- **Data under study**:
────────────────────
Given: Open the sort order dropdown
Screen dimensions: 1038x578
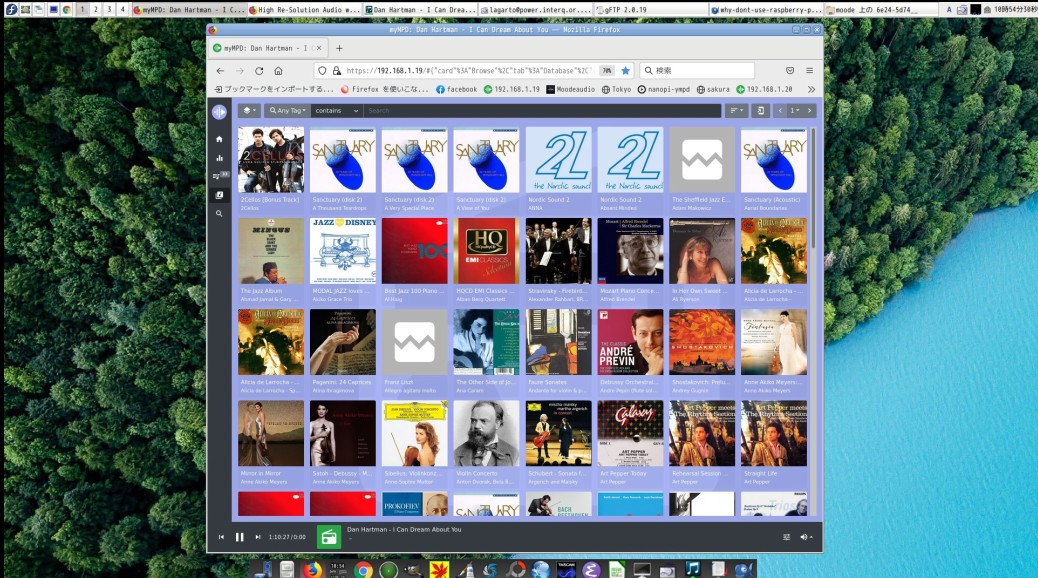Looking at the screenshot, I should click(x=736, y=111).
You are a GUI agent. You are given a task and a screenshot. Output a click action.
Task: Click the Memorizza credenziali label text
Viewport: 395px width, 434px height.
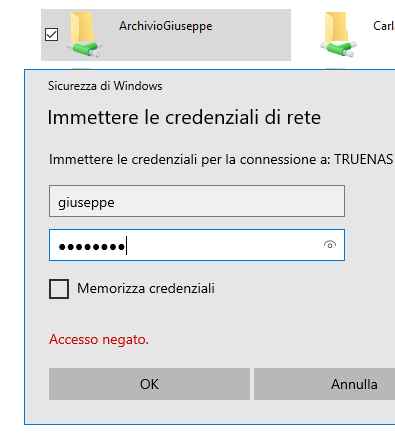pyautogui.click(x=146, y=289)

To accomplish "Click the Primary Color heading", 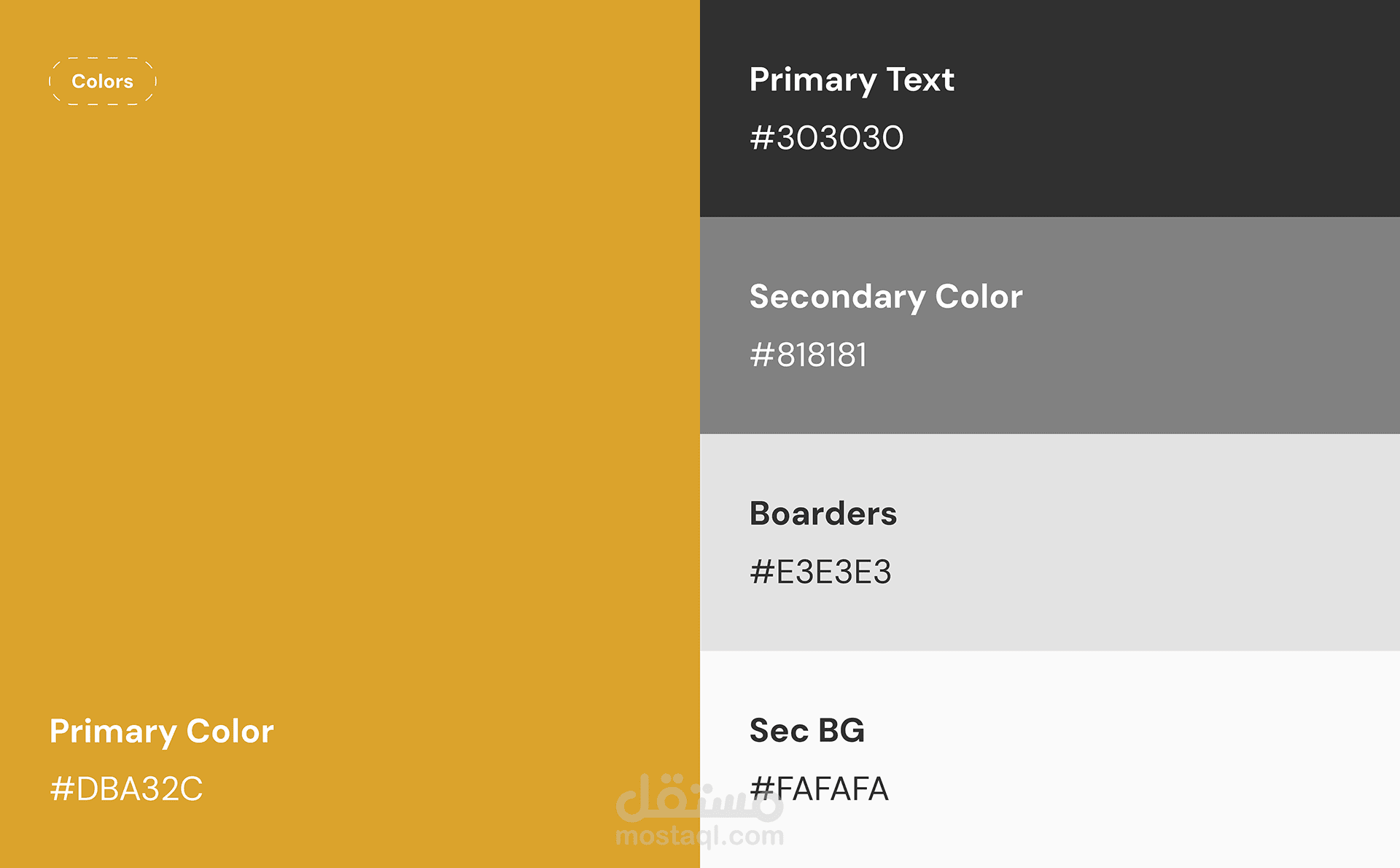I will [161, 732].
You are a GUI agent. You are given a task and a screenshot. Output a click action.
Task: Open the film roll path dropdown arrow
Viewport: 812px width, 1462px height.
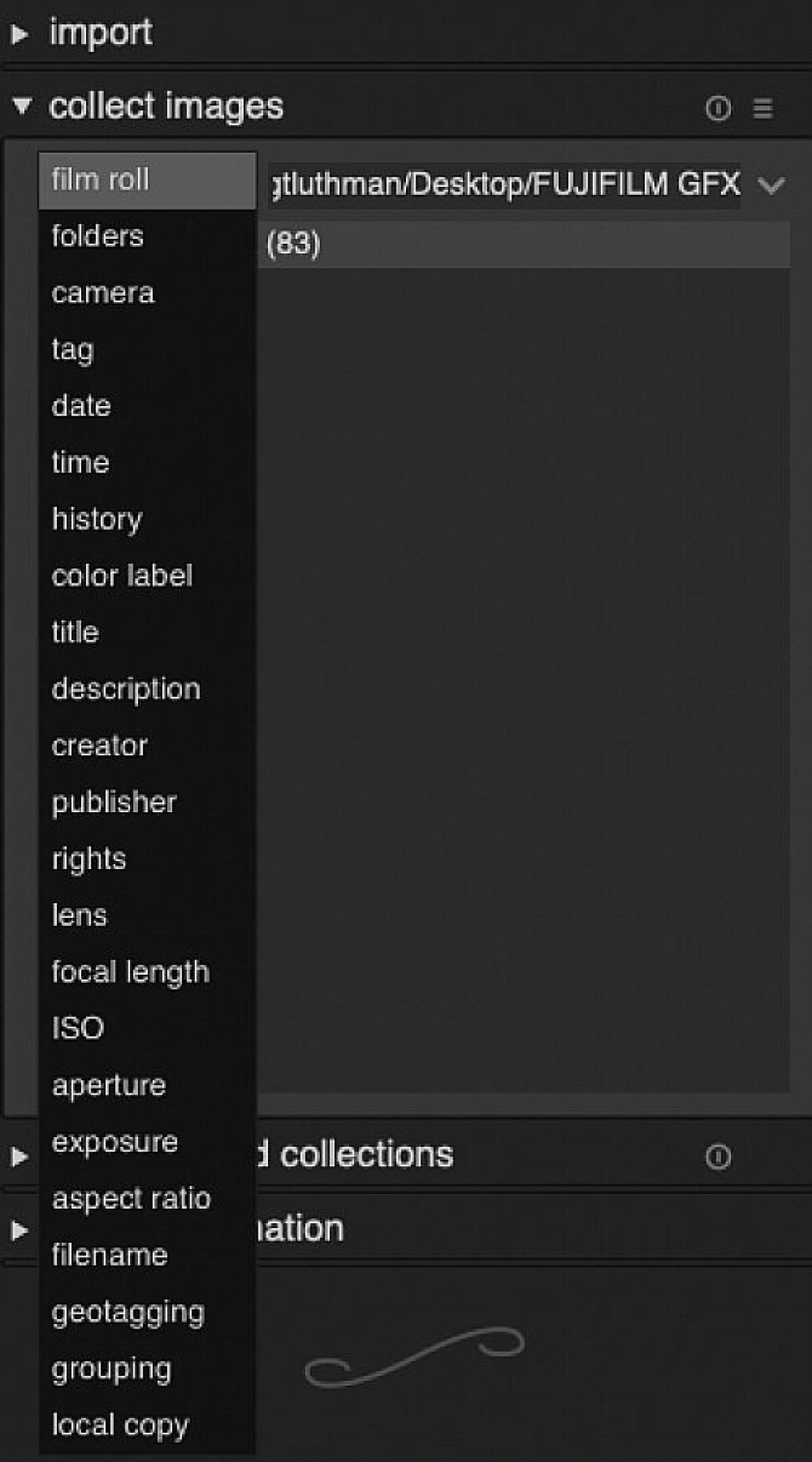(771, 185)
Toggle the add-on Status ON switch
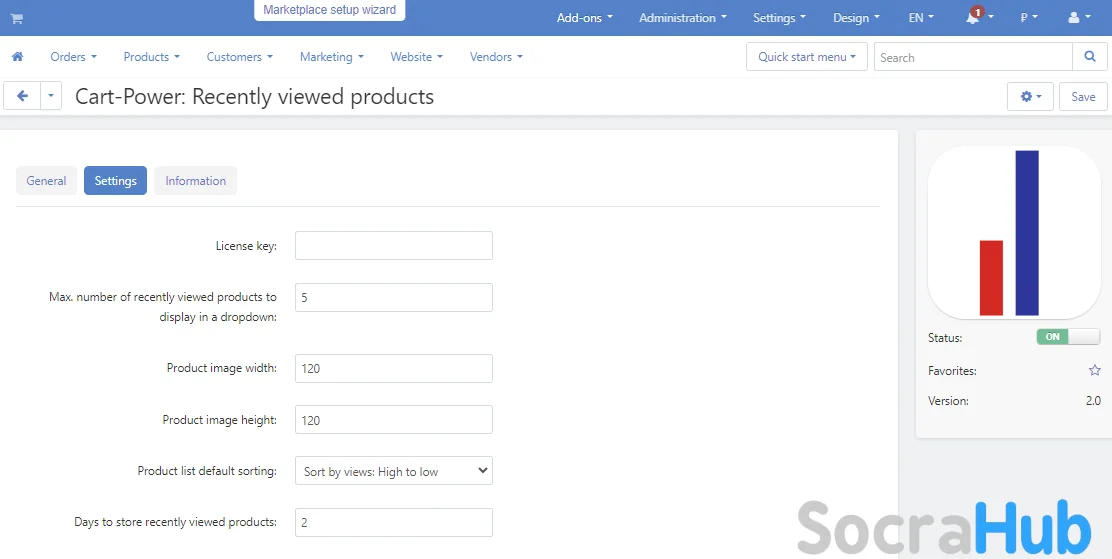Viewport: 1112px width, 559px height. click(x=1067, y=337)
────────────────────
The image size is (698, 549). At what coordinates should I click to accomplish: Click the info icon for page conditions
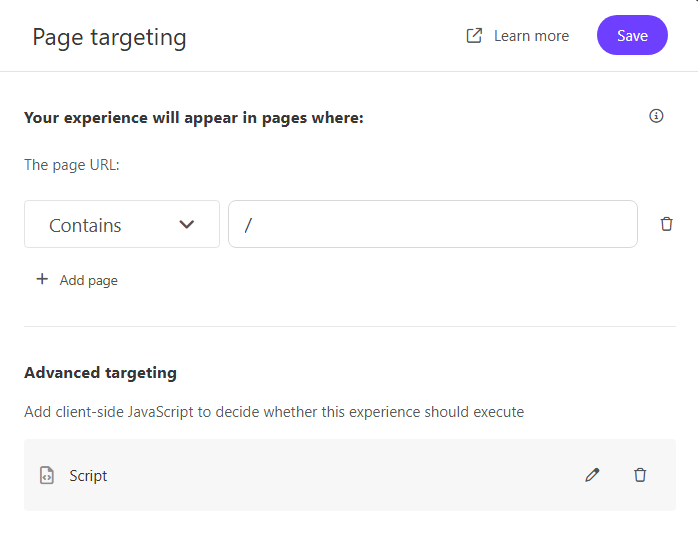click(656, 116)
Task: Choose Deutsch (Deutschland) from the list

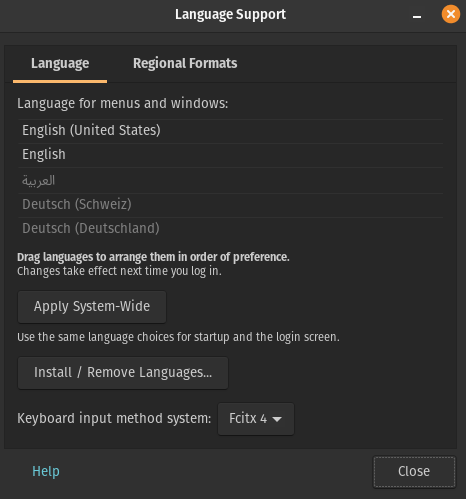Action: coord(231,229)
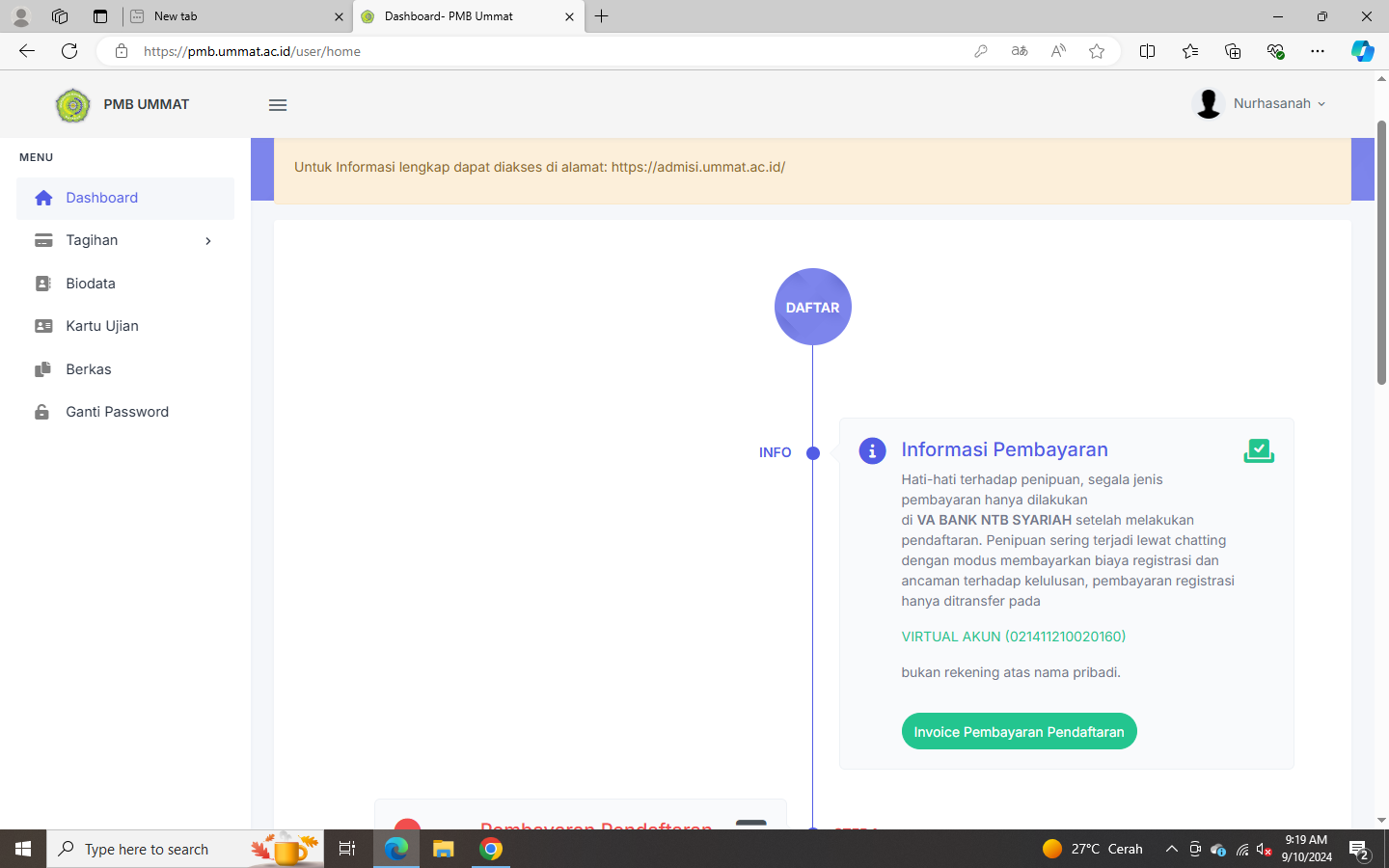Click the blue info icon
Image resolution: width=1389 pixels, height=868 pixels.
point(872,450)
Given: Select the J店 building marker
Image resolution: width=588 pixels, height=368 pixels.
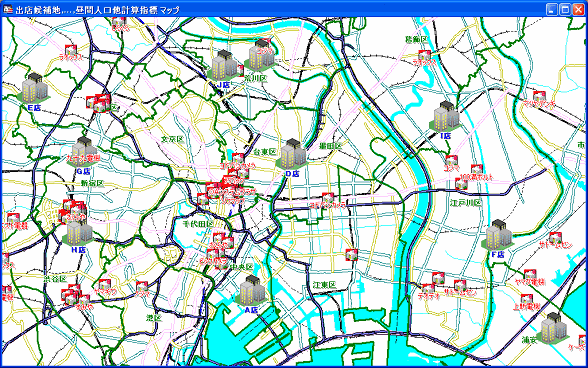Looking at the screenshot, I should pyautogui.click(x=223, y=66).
────────────────────
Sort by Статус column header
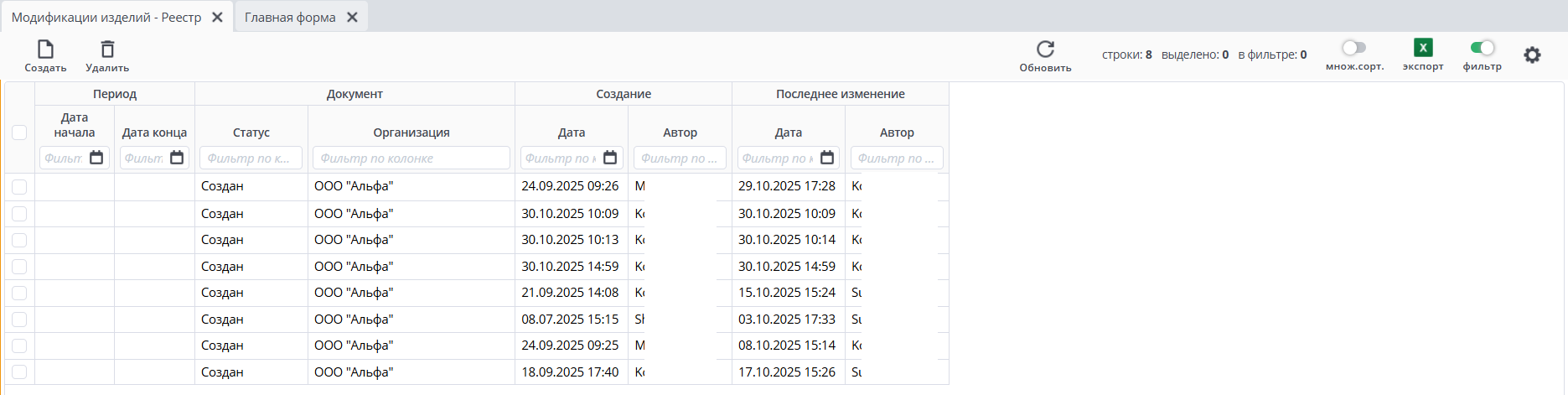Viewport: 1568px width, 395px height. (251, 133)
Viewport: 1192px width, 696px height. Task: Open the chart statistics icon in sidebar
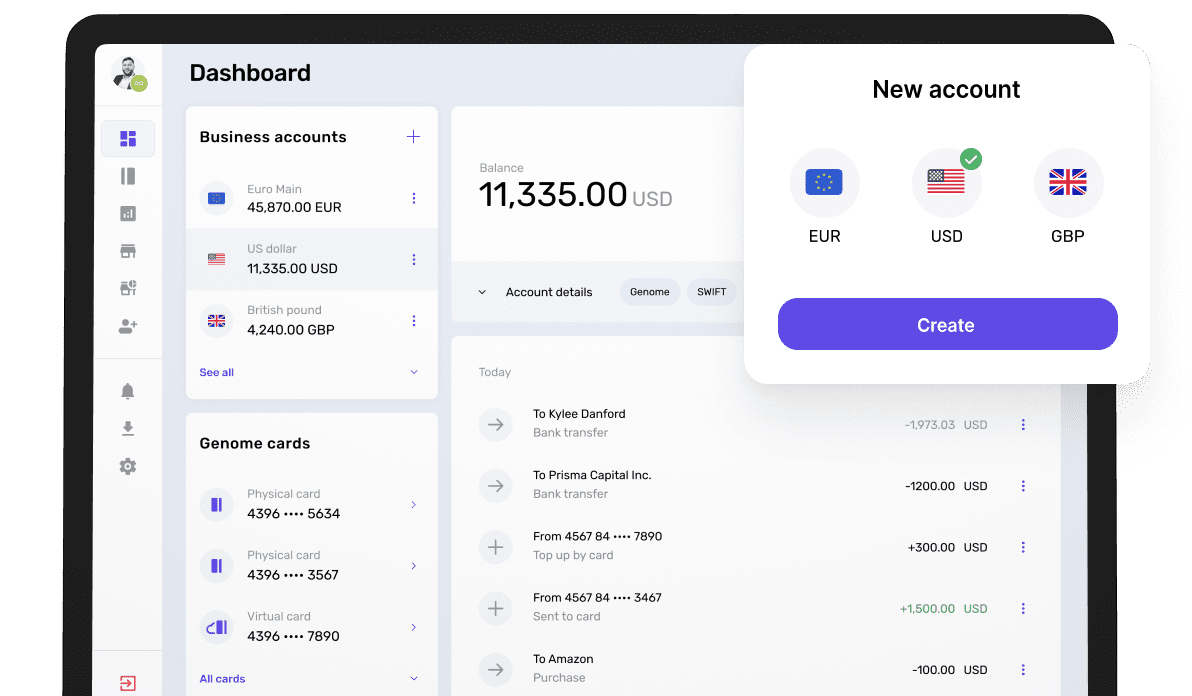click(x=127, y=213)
────────────────────
- **What the task asks**:
Say how many lines of the records include the string "dropdown"; the number alone is enough.

- **Answer to this task**:
2